5.1    Due Diligence Materials. Seller has provided Purchaser with the materials in an online data room maintained by IntraLinks, which materials include, among other things, existing title policies, surveys and environmental site assessments related to the Real Property (collectively, to the extent added to the online data room on or before November 26, 2014, the “Due Diligence Materials”).

		
	5.2
	Title Matters.

5.2.1    Except as set forth in a title and survey objection letter delivered to Seller’s counsel prior to the Execution Date, Purchaser hereby accepts and shall not have the right to disapprove of any mortgages, claims, liens, security interests, pledges, escrows, charges, options or other restrictions or encumbrances on the Real Property that are reflected in the title commitments and surveys contained in the Due Diligence Materials (the “Existing Liens”).

5.2.2    As soon as practicable after the Execution Date, Purchaser shall obtain (i) title reports or commitments (collectively, the “Title Commitment”) for an extended coverage title insurance policy with respect to the Real Property issued by the Title Company, along with legible copies of all of the exception documents referenced therein; (ii) ALTA surveys with respect to the 

Real Property (collectively, the “Survey”); (iii) zoning reports regarding the Facilities (collectively the “Zoning Reports”); (iv) new Phase I Environmental Reports on each

Facility (the “Phase I Reports”), (v) Property Inspection Reports of each Facility (“Property Inspection Reports”); and UCC Financing Searches on each Seller and Existing Landlord (the “UCC Searches”). All such commitments, reports and searches referred to in this Section 5.2.2, are hereinafter collectively referred to as the “Third Party Reports.” The parties agree to use commercially reasonable efforts to resolve, no later than the Outside Date, Purchaser’s objections, if any, to the matters reflected in the Third Party Reports.

5.2.3    At Closing, Purchaser shall cause the Title Company to issue an extended coverage title insurance policy to Purchaser insuring Purchaser’s title to the Real Property as of the Closing Date subject to no exceptions other than the Permitted Liens (defined below) in an amount equal to the Purchase Price (unless a higher amount of title insurance has been specified by Purchaser and the additional premium attributable to such higher amount has been deposited by Purchaser with the Title Company at or prior to Closing and including all endorsements requested by Purchaser (the “Title Policy”).
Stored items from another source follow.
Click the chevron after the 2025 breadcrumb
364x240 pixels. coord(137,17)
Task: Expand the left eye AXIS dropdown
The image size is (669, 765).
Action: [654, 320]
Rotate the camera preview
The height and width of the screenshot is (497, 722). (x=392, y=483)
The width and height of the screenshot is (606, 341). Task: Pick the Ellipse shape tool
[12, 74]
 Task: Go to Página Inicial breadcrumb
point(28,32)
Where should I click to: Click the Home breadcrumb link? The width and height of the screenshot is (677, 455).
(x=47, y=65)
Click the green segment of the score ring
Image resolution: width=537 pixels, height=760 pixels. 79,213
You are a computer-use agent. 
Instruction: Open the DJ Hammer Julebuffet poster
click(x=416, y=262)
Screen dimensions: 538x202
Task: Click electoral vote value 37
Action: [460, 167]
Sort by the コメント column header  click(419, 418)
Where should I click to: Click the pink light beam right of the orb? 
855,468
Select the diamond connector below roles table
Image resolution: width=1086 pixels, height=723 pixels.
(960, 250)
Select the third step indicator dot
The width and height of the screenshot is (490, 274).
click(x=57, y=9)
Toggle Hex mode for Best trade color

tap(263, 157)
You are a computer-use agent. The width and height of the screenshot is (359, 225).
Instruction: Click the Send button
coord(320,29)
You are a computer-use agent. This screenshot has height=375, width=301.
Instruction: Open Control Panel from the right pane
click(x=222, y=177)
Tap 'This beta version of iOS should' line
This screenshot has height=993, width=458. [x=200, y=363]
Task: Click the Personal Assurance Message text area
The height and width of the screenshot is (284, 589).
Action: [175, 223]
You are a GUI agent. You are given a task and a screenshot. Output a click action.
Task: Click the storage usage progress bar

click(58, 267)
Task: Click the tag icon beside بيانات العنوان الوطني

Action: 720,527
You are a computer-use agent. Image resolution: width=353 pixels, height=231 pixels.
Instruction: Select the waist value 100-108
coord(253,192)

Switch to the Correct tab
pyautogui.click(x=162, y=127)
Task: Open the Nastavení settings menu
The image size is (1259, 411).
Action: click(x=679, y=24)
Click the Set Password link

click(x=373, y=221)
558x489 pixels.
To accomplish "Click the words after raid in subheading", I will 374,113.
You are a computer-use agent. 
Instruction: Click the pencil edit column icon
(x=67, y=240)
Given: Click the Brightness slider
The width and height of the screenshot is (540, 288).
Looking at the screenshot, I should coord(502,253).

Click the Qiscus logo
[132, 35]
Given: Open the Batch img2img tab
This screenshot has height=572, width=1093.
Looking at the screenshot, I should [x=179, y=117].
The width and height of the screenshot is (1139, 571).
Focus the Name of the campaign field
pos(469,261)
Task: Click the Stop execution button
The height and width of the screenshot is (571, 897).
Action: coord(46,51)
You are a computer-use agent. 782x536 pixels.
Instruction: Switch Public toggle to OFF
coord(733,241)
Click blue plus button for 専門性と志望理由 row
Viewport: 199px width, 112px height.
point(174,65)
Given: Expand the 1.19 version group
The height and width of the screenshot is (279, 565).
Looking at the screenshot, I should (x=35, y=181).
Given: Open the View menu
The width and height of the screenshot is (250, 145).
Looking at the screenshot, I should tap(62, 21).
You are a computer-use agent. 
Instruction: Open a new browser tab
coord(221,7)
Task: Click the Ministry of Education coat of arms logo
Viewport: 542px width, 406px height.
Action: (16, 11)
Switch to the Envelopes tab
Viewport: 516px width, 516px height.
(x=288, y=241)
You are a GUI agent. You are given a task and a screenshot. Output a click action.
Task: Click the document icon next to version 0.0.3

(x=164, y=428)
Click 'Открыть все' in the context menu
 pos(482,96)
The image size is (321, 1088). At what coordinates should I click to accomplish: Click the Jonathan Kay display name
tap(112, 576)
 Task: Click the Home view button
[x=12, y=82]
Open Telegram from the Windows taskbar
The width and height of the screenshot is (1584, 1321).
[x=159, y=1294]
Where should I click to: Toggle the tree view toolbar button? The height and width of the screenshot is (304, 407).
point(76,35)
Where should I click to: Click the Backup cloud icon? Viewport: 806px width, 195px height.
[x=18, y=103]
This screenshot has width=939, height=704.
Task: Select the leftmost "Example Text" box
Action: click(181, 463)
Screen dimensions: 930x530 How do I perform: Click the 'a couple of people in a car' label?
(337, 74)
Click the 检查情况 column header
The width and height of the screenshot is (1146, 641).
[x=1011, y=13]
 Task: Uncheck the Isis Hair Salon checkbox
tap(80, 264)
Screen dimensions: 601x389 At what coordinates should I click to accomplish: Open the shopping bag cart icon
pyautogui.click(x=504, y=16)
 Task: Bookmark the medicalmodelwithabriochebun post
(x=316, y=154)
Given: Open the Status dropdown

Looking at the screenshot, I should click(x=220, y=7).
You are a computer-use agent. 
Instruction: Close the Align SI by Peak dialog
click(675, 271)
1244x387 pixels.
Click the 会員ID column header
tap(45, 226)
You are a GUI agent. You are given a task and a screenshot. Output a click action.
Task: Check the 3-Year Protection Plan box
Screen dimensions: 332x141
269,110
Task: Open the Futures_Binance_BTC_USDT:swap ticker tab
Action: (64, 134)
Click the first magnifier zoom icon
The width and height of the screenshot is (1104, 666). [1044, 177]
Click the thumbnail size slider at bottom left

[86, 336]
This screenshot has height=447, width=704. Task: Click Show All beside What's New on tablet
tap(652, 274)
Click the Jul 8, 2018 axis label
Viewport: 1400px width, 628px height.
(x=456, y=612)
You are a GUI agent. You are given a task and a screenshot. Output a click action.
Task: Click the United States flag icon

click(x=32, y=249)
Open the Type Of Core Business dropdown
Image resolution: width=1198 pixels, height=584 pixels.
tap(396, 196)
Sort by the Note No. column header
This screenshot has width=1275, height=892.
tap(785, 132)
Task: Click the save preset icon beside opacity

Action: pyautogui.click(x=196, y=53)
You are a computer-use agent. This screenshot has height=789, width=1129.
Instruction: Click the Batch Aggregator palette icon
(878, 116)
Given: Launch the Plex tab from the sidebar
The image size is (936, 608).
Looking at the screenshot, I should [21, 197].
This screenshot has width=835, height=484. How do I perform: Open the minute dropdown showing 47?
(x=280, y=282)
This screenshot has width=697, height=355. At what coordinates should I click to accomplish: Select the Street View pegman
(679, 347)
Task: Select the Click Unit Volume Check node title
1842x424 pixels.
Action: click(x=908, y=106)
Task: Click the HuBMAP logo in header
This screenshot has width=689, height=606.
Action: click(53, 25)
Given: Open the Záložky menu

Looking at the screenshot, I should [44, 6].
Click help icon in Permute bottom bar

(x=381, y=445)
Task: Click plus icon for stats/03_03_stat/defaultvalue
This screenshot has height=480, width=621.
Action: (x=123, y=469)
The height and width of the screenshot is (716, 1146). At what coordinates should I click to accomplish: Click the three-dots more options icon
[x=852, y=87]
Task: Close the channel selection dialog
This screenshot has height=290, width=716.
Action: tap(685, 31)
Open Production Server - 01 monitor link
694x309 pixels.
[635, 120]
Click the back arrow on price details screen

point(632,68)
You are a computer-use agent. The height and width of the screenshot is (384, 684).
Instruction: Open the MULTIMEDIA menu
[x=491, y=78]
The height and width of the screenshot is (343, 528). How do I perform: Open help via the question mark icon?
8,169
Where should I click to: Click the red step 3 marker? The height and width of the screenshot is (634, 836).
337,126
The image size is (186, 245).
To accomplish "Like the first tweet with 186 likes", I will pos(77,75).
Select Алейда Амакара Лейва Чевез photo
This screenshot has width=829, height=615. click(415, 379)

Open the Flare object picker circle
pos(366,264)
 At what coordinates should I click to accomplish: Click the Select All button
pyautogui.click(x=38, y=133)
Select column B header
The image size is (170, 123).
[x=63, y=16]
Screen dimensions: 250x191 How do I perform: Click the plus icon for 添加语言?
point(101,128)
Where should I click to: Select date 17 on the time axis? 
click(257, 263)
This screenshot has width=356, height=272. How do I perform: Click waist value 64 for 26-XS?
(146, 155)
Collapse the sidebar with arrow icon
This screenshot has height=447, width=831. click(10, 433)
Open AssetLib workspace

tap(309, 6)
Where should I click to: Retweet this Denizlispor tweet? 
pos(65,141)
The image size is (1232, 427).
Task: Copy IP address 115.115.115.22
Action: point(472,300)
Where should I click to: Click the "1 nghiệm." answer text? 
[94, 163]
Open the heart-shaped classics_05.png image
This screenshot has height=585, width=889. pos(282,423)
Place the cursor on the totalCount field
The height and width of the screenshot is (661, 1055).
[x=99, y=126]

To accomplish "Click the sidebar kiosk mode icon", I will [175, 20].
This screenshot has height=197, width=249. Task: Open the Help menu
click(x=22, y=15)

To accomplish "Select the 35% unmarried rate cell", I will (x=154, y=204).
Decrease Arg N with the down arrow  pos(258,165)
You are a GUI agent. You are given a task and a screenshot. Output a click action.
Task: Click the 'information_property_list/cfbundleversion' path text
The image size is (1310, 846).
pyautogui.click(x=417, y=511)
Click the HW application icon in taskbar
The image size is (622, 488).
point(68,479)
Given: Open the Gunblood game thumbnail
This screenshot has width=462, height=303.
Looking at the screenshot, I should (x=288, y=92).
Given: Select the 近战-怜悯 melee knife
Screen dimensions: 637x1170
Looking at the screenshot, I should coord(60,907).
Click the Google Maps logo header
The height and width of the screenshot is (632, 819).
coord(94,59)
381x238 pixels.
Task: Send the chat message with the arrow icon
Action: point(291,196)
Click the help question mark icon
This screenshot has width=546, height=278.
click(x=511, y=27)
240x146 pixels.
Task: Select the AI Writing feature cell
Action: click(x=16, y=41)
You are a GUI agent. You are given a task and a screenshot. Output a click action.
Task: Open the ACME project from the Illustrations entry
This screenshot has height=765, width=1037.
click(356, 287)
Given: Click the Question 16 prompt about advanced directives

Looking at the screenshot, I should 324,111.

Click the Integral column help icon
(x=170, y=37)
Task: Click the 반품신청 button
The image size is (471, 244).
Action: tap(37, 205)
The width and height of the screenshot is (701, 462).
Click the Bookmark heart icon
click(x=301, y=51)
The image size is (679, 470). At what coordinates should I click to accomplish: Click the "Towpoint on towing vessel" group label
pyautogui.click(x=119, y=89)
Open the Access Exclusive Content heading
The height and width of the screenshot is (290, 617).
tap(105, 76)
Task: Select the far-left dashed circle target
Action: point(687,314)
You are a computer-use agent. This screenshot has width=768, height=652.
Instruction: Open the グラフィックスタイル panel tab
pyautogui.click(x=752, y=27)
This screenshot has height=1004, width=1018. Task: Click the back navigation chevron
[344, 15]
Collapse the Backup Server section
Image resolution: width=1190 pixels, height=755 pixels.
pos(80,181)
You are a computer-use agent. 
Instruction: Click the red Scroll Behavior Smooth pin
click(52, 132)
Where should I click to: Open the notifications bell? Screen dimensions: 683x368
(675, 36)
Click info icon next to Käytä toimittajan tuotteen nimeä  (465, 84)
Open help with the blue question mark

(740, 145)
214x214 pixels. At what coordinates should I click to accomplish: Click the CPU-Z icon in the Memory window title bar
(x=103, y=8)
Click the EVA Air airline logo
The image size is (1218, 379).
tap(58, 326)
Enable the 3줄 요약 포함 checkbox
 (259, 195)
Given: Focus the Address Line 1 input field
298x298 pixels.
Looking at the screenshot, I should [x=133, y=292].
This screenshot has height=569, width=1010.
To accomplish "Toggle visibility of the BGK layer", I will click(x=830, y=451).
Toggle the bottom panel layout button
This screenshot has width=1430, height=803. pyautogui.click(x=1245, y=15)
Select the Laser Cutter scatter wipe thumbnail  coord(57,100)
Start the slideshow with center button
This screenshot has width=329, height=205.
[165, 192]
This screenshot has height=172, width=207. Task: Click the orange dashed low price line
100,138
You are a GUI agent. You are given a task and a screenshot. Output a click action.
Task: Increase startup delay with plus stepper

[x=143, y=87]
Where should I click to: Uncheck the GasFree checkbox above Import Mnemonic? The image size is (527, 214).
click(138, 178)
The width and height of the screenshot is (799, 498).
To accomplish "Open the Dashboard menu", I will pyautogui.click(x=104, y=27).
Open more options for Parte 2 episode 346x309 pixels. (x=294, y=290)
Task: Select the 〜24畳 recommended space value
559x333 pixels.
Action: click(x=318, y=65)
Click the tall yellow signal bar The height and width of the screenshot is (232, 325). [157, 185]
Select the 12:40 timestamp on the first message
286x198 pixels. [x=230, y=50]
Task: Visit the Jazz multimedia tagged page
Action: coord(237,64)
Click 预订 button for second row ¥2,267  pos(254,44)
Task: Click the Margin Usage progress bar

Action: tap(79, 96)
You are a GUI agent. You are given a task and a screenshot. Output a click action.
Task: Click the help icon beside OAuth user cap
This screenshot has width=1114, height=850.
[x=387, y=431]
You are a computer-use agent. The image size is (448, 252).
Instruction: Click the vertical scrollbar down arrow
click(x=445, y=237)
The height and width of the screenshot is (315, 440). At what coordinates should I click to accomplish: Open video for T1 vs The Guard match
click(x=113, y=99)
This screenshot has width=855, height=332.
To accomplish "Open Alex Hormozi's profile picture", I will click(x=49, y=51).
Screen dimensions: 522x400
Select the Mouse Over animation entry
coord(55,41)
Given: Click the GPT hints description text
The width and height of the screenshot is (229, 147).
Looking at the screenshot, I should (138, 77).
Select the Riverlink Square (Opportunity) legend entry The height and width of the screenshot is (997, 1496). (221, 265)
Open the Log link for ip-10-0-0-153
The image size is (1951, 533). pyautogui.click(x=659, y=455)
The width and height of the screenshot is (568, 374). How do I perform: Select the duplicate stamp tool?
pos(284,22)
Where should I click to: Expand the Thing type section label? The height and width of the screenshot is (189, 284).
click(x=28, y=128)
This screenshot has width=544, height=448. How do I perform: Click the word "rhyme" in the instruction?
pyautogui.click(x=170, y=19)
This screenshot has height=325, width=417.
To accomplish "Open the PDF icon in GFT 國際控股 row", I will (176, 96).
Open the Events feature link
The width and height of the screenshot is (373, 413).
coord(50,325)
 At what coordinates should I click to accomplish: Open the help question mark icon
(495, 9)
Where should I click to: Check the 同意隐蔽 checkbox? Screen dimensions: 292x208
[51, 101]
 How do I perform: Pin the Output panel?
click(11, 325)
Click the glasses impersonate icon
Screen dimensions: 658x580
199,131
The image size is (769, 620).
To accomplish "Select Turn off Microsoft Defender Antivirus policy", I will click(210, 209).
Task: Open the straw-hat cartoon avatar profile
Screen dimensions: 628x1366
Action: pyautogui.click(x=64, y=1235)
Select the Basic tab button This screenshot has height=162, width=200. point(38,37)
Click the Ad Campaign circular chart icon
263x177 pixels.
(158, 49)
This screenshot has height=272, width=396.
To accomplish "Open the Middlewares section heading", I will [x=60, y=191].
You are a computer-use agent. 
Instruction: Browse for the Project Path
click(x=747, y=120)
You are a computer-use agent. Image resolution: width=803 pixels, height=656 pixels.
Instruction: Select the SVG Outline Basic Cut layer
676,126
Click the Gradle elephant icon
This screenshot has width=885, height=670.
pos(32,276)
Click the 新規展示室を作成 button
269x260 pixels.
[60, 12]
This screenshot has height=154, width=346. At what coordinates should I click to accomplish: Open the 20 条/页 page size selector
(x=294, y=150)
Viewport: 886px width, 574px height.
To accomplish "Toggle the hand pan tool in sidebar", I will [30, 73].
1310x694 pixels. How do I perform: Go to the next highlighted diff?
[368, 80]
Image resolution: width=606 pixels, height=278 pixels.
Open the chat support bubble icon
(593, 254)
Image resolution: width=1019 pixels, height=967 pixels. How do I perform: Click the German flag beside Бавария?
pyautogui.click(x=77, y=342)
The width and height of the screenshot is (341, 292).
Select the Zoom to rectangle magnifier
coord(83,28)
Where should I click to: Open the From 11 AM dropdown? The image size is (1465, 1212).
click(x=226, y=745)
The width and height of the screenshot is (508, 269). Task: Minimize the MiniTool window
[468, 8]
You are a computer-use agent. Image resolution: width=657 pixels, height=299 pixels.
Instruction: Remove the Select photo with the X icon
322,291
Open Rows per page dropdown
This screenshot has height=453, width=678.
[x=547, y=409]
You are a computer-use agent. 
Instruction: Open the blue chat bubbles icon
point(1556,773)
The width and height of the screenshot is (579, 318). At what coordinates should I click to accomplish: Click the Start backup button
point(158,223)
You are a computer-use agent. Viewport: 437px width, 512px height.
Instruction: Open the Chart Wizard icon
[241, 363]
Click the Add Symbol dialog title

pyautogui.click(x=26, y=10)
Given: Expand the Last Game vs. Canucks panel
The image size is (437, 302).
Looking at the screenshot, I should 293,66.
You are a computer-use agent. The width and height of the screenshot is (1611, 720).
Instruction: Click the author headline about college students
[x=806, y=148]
5.2.4    For purposes of this Agreement, “Permitted Liens” means (i) the Existing Liens; (ii) any matter other than the Existing Liens reflected on the Title Commitment or on the Surveys and not objected to by Purchaser or as to which Purchaser waives its objections; (iii) all liens for taxes, assessments, water rates, water meter charges, water frontage charges and sewer taxes, rents and charges, if any, provided that such items are not due and payable; and (iv) any mortgages or deeds of trust granted to or for the benefit of a resident of a Facility to secure refund obligations due to such resident under an occupancy agreement (the “Resident Mortgages”).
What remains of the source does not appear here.